The language model (LM), thus produced, may comprise a grammar, set
of grammars, statistical language model, and/or any combination of
these. The natural language understanding model (NLU) can be a
grammar, set of grammars or a statistical language understanding
model, and/or any combination of these. The language model (LM) and
the natural language understanding model (NLU) can be combined in
one model or applied in series to recognise and interpret
responses. The language model (LM) and the natural language
understanding model (NLU) can also be combined or used in
conjunction with recognition and understanding models for any other
input modalities, for example, through touch devices (e.g.
keyboards/keypads, mouse, touch pads/screens or other touch
detectors, stylus or other tap, writing or drawing devices), though
gesture devices (e.g. gesture capture devices, body-part position
or movement capture, lip movement tracking, eye movement tracking,
etc.).
[0172] The descriptions of the items in the current context are
analysed by the AGG component. The automated grammar generator
identifies the types of natural expressions which can be used to
refer to these items and produces grammars and language models
which have the classes and rules and data required to enable
recognition of natural language utterances. The text segments in
the current context as defined by the user are modified both
syntactically and morphologically and are then inserted in grammars
and language models so that these items can be referenced using
natural language utterances. A natural language understanding model
is also constructed which maps utterances to a semantic
representation that can be used internally in the spoken language
interface.
[0173] Normally building such grammars, language models, or natural
language understanding models is time consuming and requires a
speech system expert. In the case of language models, a large
quantity of data is required to train the models. By employing an
automatic grammar generation component in the automated speech
application deployment, the non-expert is able to build and deploy
effective speech driven applications almost instantly. Since these
grammars are included automatically in language models the final
spoken language interface can recognise and interpret any natural
language utterance. Since any words (or similar tokens, e.g.
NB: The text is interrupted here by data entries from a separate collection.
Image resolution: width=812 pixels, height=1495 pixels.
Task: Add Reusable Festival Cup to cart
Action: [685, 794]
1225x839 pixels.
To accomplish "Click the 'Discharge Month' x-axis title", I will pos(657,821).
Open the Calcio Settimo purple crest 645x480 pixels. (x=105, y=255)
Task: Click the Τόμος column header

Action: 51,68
abbreviations, acronyms, SMS text elements, etc.) in the current
context, the vocabulary is effectively unlimited and the user is
free to include any expressions they wish.
[0174] In various embodiments, the speech application server
includes a speech to text (TTS) output component which may be
automatically configured to present spoken output in audible form
in a variety of styles; for example male or female voices, local
dialects, emphasis, mood, emotion or reference population. The
voice styles are optionally pre-set according to a list of choices,
where the user makes the choices at the time of speech application
creation. The choices may be selected using any available
electronic means to establish the configuration prior to the start
of the speech application active time, this can be accomplished
using a web wizard user interface. The invention may also provide
the facility whereby the user or a `voice talent` can call in to
the system and records each of the prompts or alternately upload
such prompts but recorded in a professional or other recording
studio. In this event the TTS voice is replaced with these
recordings. This allows businesses with a voice associated with
their brand to make use of that voice talent.
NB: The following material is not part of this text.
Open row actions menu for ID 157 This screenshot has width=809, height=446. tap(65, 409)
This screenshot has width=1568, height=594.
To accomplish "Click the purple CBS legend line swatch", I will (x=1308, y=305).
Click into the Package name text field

[0175] Insofar as embodiments of the invention described above are
implementable, at least in part, using an instruction configurable
programmable processing device such as a Digital Signal Processor,
FPGA, microprocessor, other processing devices, data processing
apparatus or computer system or cluster of such systems, it will be
appreciated that program instructions for configuring a
programmable device, apparatus or system to implement the foregoing
described methods is envisaged as an aspect of the present
invention. The program instructions (such as, for example, computer
program instructions) may be embodied as source code and undergo
compilation for implementation on a processing device, apparatus or
system, or may be embodied as object code, for example. The skilled
person would readily understand that the term computer in its most
general sense encompasses programmable devices such as referred to
above, and data processing apparatus and computer systems.
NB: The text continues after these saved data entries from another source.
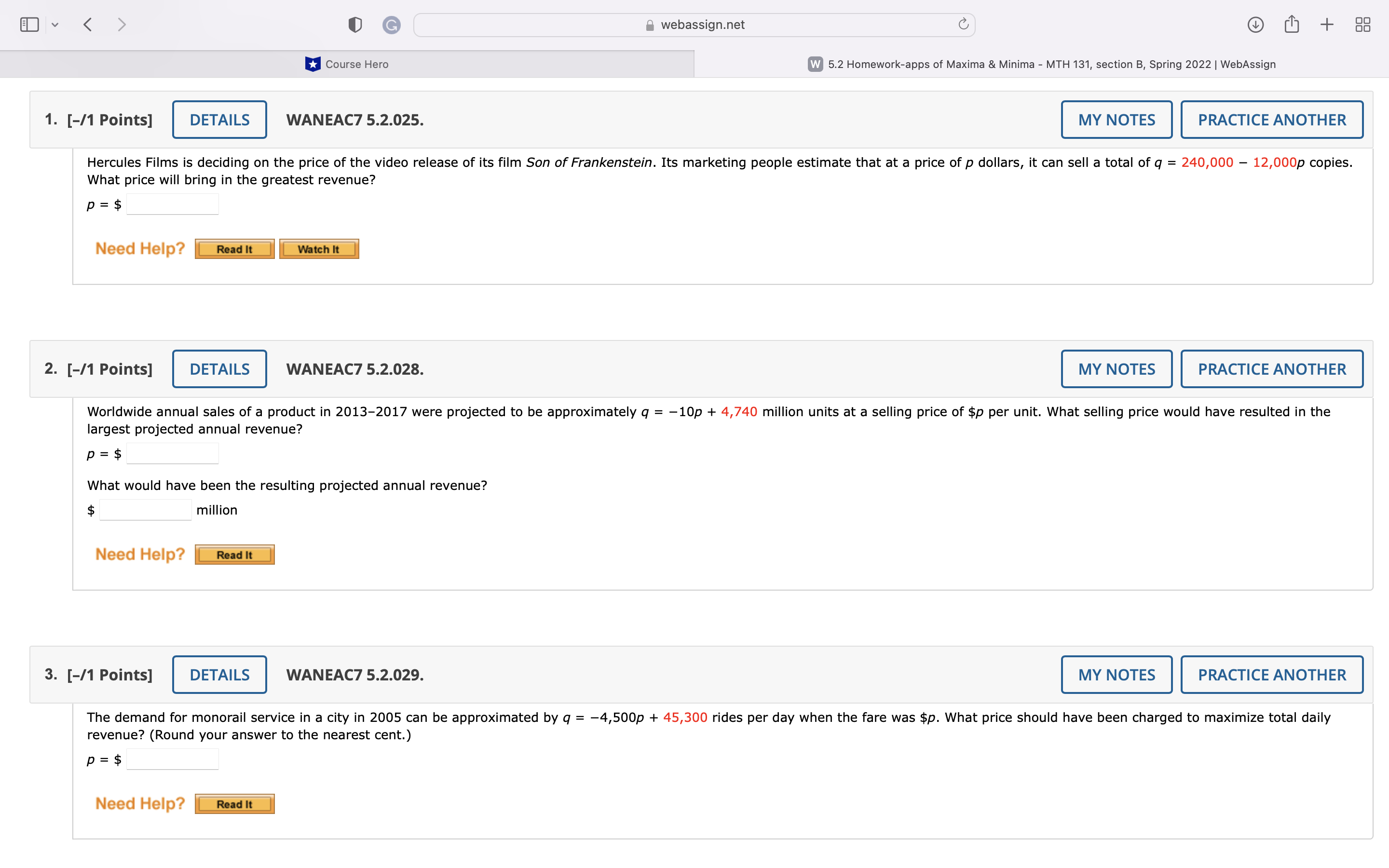Click the back navigation arrow
This screenshot has width=1389, height=868.
click(88, 24)
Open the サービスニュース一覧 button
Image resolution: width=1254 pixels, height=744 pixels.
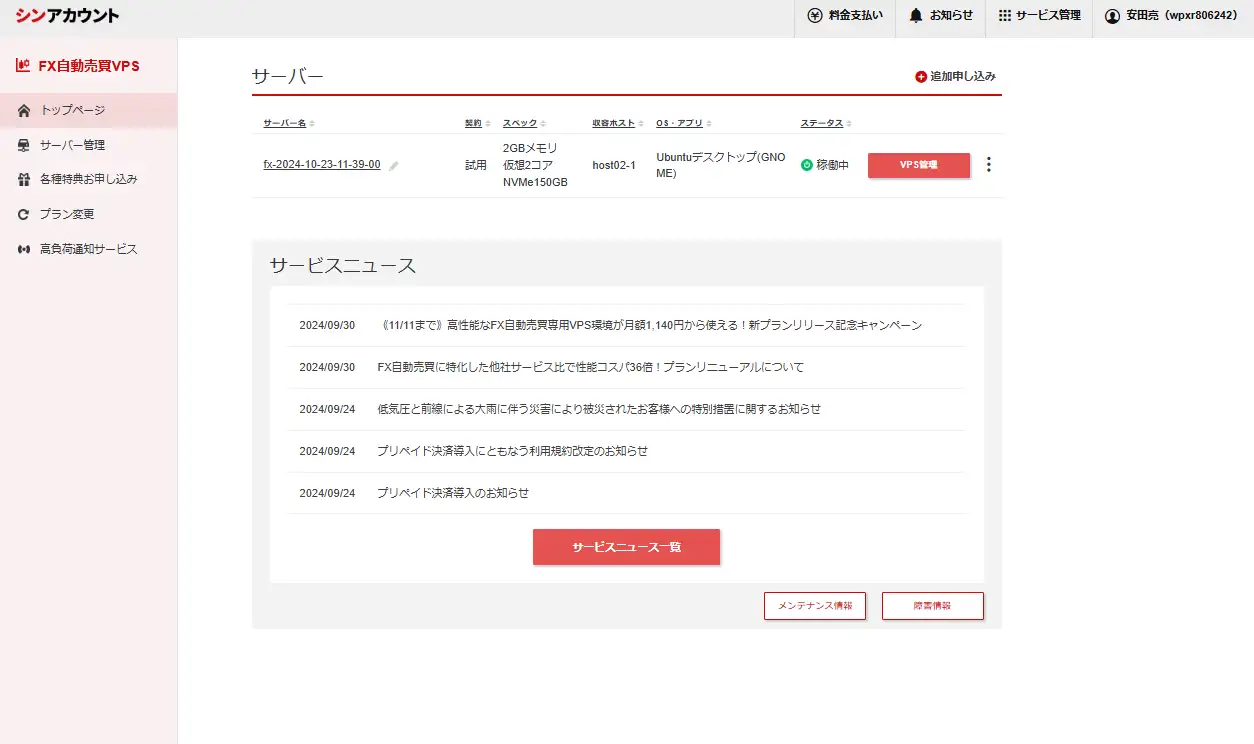(x=626, y=547)
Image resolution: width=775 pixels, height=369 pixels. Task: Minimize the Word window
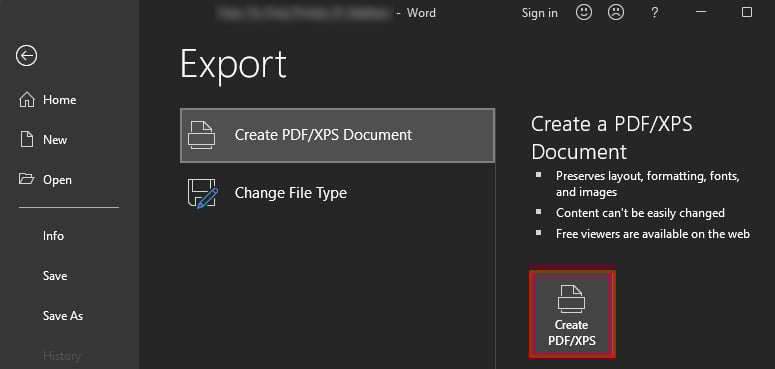[701, 12]
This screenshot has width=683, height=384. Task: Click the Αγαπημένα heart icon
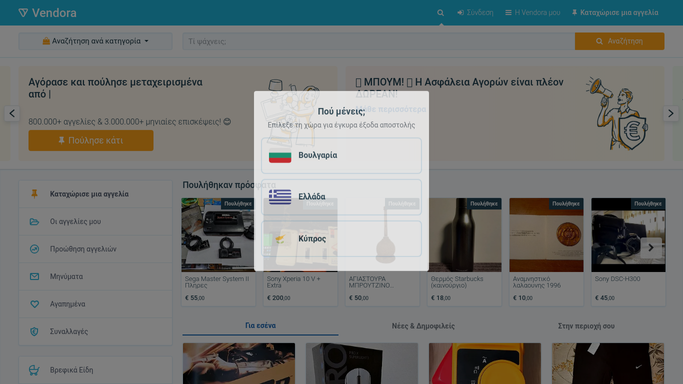34,304
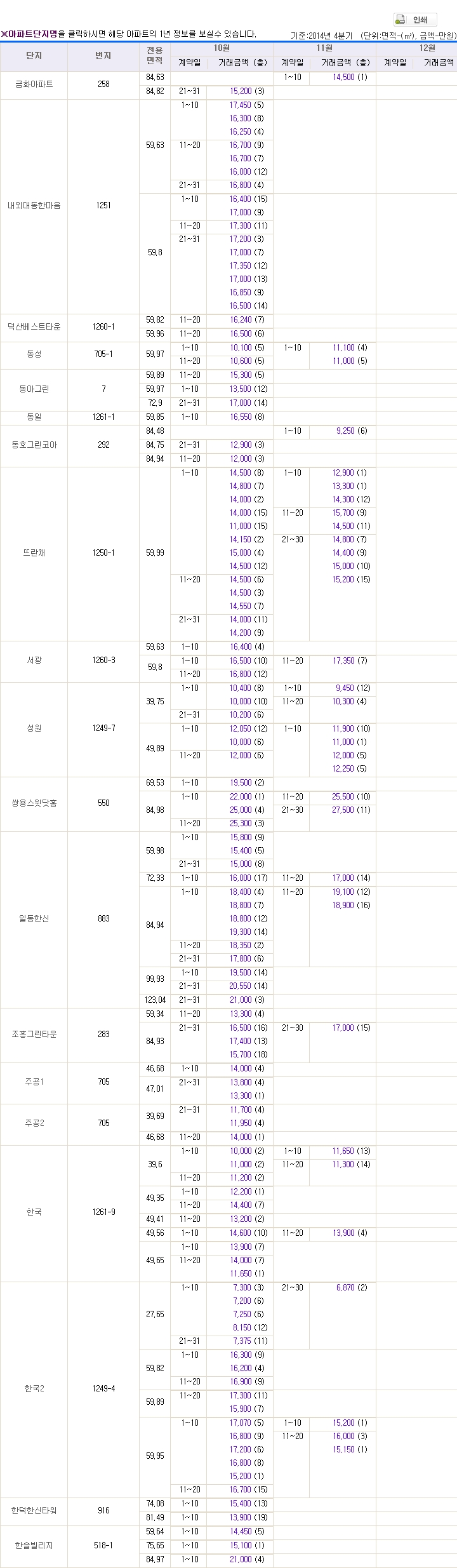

[0176] Suitably, the program instructions are stored on a carrier
medium in machine or device readable form, for example in
solid-state memory, magnetic memory such as disc or tape, optically
or magneto-optically readable memory, such as compact disk
read-only or read-write memory (CD-ROM, CD-RW), digital versatile
disk (DVD) etc., and the processing device utilises the program
instructions or a part thereof to configure it for operation. The
program instructions may be supplied from a remote source embodied
in a communications medium such as an electronic signal, radio
frequency carrier wave or optical carrier wave. Such carrier media
are also envisaged as aspects of the present invention.
[0177] Although the invention has been described in relation to the
preceding example embodiments, it will be understood by those
skilled in the art that the invention is not limited thereto, and
that many variations are possible falling within the scope of the
invention. For example, methods for performing operations in
accordance with any one or combination of the embodiments and
aspects described herein are intended to fall within the scope of
the invention. Moreover, those skilled in the art will realise that
the term "speech" is not limited merely to audible human voice
utterances, and may comprise any sound wave generated in any
fashion, whether machine-generated, audible or otherwise. Those
skilled in the art will realise that the server may be used to
provide various system functionality, such as, for example, one or
more of: an SQL database, query module, grammar generator,
pass-though converter, voice platform etc.
[0178] The scope of the present disclosure includes any novel
feature or combination of features disclosed therein either
explicitly or implicitly or any generalisation thereof irrespective
of whether or not it relates to the claimed invention or mitigates
any or all of the problems addressed by the present invention. The
applicant hereby gives notice that new claims may be formulated to
such features during the prosecution of this application or of any
such further application derived therefrom. In particular, with
reference to the appended claims, any number of features from any
one or more claims may be combined in any appropriate manner and
not merely in the specific combinations enumerated in the
claims.
* * * * *